18th Additional Inspector General of Criminal Investigation Department (Bangladesh)
- In office May 2025 – 16 Match 2026
- President: Mohammed Shahabuddin
- Prime Minister: Muhammad Yunus (acting)
- Preceded by: Gazi Jashim Uddin
- Police career
- Allegiance: Bangladesh
- Branch: Bangladesh Police
- Service years: 1995-2026
- Status: Retired
- Rank: Additional IGP

= Md. Sibgat Ullah =

Bangladeshi police officer

Md. Sibgat Ullah is an additional inspector general of Bangladesh Police and chief of the Criminal Investigation Department. He has held several important positions, including director of administration and finance at the Police Staff College and chief of the Industrial Police.

== Early life and education ==
Sibgat Ullah joined the Bangladesh Police through the 15th Bangladesh Civil Service (BCS) Police Cadre in 1995. He holds a B.Sc. and M.Sc. from the University of Rajshahi.

== Career ==
Ullah has held numerous leadership positions within the Bangladesh Police over his three-decade career. In May 2008, he was appointed assistant inspector general to the police headquarters. He was the superintendent of police of Narayanganj District. He was part of the Police Reform Program supported by the United Nations Development Programme.

Ullah served as director (administration and finance) and a member of the directing staff at the Police Staff College Bangladesh, contributing to curriculum development and officer training.

Ullah served in two United Nations peacekeeping missions in Ivory Coast and Darfur, Sudan. He also participated in professional training programs in Singapore, Malaysia, and Austria. Ullah has been awarded the President Police Medal and the Bangladesh Police Medal.
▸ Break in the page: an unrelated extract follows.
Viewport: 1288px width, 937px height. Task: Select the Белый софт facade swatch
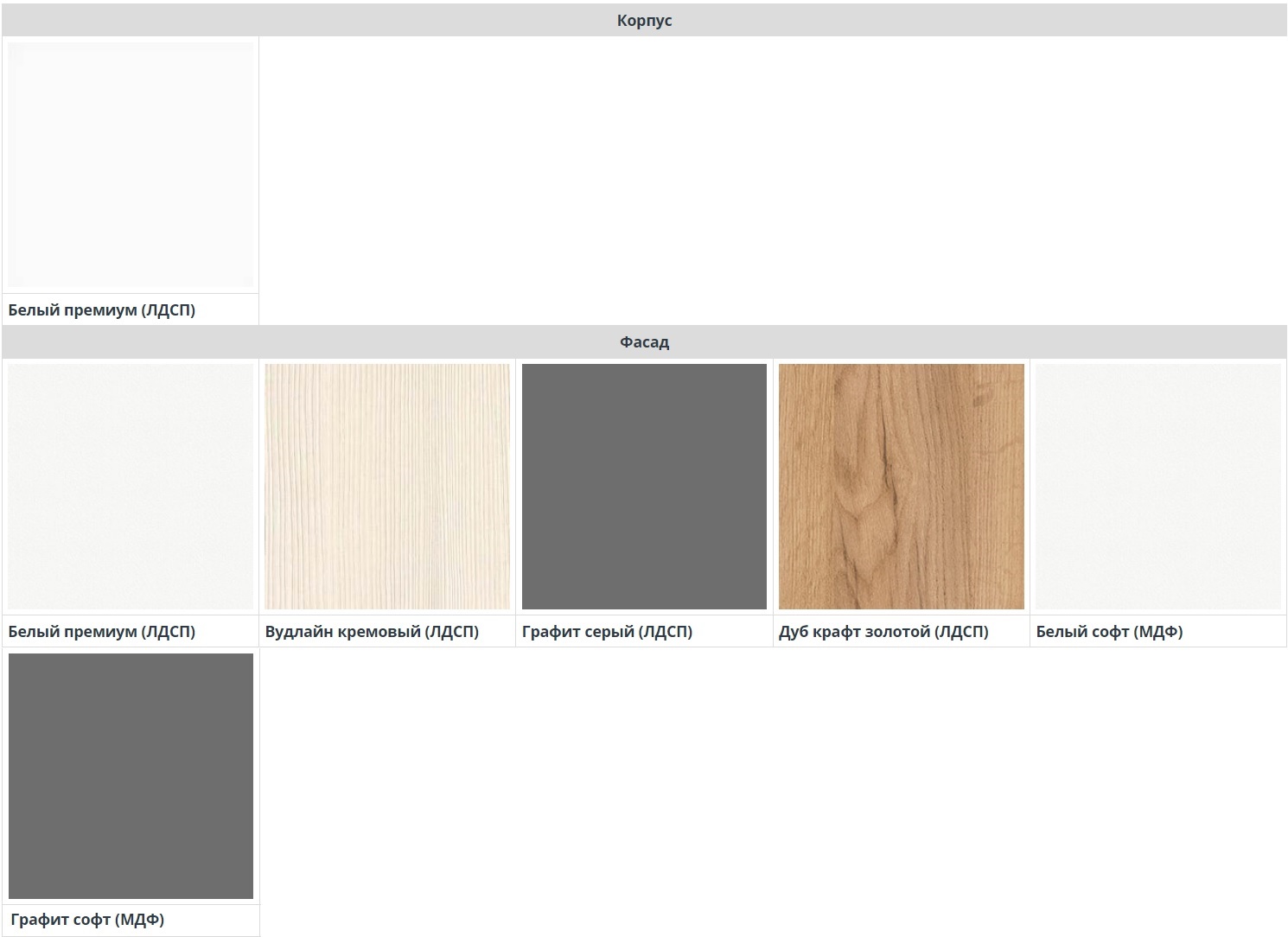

In 2024, Ullah was the deputy inspector general of the Industrial Police. He had to tackle unrest in the industrial areas after the fall of the Sheikh Hasina-led Awami League government. He was then appointed additional IGP (current charge) of the Industrial Police. Bangladesh Garment Manufacturers and Exporters Association thanked him and other police officers for protecting factories during that time.

In May 2025, Ullah was promoted to the rank of additional inspector general of police (addl. IGP).

Shortly afterward, Ullah was transferred to the Criminal Investigation Department and appointed its chief. While Gazi Jasim Uddin of the Criminal Investigation Department was transferred to the Industrial Police.